Monorepos, or the sedimentation of Escape across ages

Every team at Escape works in the same repository. We decided to follow the so-called monorepo workflow. This repository is our ground; its layers are our (concise) history.

Monorepos, or the sedimentation of Escape across ages
This article is the first of a two-part series. It will discuss theoretical guidelines and goals regarding the monorepo and its usages at Escape. The second article will focus on the concrete realization of these goals.

Introduction

Every team at Escape works in the same repository. We decided to follow the so-called monorepo workflow. This repository is our ground; its layers are our (concise) history.

This article describes how we structured this repository and gives a look back at how it evolved alongside the size of Escape as a company. Here is a list of things you will find in this text:

  • Historical decisions we made that ended up being mistakes, why we made them, and how they impacted us over time.
  • Guidelines employed to structure our monorepo now that the team is growing up.
☆ ☆ ☆
▶ Work item A: According to the monorepo article, which workflow did Escape decide to follow?
▶ Work item B: Continue the article on Escape's monorepo from its last line.

Dataset items:
☆ ☆ ☆
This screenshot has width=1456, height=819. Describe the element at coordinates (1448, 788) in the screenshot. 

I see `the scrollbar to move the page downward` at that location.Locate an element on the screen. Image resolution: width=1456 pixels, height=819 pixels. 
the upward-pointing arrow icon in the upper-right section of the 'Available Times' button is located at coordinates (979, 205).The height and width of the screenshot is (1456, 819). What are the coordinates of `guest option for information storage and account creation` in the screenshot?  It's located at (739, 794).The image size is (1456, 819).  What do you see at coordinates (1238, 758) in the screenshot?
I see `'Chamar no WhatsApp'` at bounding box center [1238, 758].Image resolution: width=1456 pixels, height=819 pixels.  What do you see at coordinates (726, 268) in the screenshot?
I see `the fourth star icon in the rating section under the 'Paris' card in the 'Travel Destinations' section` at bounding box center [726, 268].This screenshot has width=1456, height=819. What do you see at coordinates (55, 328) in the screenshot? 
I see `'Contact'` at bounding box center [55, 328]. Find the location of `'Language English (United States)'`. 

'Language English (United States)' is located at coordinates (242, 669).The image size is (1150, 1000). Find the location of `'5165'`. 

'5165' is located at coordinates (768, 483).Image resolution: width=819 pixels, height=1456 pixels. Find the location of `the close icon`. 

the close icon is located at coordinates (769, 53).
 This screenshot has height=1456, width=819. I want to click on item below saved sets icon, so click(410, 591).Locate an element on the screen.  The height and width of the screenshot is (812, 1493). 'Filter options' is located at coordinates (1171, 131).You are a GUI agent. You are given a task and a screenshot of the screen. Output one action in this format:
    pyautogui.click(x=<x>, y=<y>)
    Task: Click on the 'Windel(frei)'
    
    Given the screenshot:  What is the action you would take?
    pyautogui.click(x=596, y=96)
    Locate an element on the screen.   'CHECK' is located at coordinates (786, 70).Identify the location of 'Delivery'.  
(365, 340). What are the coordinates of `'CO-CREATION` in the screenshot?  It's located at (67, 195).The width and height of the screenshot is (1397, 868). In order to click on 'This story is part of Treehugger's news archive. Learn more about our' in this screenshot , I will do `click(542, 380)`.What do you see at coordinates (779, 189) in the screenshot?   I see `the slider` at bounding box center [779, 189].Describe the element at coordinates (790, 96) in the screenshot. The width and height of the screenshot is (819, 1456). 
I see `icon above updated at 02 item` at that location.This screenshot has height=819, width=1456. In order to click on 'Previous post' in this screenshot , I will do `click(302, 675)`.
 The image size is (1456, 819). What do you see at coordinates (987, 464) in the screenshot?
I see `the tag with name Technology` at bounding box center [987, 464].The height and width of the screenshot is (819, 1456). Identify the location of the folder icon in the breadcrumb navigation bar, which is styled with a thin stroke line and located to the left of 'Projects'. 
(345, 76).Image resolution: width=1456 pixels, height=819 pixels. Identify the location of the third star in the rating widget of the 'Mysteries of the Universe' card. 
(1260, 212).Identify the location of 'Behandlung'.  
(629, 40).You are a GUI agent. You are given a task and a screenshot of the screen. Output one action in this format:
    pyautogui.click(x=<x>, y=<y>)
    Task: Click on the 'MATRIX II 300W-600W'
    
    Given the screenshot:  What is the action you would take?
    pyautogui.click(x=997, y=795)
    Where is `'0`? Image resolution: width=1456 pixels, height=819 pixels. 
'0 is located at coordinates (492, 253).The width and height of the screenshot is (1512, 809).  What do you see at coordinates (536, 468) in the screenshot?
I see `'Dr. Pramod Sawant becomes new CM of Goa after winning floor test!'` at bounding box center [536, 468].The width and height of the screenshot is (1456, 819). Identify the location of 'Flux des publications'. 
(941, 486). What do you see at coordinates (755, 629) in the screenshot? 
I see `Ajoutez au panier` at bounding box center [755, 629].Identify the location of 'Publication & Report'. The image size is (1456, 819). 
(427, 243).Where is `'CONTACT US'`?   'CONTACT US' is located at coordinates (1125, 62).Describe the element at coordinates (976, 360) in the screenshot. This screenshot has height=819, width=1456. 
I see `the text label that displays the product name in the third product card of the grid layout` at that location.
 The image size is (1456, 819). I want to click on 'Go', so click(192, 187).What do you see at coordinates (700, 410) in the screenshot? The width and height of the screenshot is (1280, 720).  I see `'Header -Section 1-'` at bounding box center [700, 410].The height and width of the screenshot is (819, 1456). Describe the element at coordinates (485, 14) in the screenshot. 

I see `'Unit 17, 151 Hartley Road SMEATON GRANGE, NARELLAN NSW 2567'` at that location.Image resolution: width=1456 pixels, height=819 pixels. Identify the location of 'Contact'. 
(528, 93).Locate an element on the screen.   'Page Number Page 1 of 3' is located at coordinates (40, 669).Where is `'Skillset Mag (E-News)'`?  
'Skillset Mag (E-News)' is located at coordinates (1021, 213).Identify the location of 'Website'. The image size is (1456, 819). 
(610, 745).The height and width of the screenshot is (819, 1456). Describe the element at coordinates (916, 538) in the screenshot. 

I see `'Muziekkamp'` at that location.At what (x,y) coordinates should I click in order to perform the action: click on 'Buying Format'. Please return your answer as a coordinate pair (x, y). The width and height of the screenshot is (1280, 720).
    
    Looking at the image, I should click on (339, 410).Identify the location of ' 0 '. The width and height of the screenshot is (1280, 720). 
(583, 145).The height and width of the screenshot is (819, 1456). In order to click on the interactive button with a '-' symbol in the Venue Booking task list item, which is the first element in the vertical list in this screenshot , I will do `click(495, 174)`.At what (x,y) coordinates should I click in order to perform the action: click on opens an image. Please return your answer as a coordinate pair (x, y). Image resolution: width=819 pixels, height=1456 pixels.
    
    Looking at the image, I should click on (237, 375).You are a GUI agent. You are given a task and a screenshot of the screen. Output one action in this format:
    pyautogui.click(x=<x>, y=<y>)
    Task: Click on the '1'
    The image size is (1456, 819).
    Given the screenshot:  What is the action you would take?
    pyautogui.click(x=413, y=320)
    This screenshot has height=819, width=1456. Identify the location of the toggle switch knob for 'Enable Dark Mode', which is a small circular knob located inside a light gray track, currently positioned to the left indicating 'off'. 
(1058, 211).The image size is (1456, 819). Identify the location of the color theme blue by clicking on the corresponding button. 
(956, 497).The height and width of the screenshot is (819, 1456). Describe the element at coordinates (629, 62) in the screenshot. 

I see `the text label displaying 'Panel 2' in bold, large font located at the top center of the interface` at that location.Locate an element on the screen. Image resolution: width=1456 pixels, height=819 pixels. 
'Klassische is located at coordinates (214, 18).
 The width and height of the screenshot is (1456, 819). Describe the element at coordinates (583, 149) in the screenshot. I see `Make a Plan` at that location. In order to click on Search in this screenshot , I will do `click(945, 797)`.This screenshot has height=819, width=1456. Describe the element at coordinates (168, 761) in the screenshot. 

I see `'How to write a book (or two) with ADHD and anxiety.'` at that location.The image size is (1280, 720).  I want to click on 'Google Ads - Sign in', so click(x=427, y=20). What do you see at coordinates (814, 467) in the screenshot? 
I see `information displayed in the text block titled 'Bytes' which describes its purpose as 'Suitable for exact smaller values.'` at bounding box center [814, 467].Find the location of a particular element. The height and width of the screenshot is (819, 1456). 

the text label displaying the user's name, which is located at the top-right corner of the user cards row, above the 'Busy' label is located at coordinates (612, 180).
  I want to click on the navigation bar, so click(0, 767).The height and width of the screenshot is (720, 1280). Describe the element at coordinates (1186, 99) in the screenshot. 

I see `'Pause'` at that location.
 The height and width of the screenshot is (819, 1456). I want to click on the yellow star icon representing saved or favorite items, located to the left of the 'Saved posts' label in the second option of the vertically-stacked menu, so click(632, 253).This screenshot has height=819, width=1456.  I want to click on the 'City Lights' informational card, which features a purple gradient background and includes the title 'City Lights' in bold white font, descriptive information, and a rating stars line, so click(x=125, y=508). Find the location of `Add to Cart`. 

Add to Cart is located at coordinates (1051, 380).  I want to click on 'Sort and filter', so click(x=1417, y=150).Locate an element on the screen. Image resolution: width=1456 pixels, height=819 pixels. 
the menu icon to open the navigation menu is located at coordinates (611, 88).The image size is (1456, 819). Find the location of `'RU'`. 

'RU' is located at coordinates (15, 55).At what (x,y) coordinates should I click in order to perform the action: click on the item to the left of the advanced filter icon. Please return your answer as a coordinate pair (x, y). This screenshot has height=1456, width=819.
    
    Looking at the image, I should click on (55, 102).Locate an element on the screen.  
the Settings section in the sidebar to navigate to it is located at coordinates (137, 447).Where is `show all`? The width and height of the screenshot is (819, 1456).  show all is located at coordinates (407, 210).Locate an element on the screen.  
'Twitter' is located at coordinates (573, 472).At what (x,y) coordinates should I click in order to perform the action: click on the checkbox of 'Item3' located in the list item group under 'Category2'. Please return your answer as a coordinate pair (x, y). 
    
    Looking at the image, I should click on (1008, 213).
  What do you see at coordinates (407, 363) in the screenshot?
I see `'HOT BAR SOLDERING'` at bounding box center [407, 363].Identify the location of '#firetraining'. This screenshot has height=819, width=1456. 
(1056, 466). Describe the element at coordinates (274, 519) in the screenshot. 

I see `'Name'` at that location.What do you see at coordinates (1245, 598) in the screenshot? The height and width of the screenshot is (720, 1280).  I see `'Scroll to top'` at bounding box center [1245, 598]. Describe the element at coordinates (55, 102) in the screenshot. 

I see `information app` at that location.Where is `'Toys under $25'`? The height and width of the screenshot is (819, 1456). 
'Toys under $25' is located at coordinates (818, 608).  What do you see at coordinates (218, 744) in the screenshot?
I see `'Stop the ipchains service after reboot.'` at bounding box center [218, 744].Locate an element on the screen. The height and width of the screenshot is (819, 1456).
☆ ☆ ☆
▶ Exercise result A: The so-called monorepo workflow.

▶ Exercise result B:
The good old days

Initially, the team was tiny and made of less than five developers, all responsible for their own part of the stack. The monorepo was there primarily to make the management more effortless. Our entire development workflow happens in one place, whether we try to start the local environment, code, commit, have a green CI, or deploy.

Single install, a single command to start the local environment, is uniquely defined. Thus, it becomes possible for us to rely on the diverse expertise within the technical team.

In the end, with a small technical team, thanks to this monorepo, we managed to maintain a fully-fledged enterprise-grade technical workflow involving:

  • multiple services
  • continuous-integration and deployments
  • complete local environments installed and started with a single command line

All that being said, at this point, our monorepo was there for the main reason of convenience. It did not impact how we write code, and this monorepo was holding several monolithic projects.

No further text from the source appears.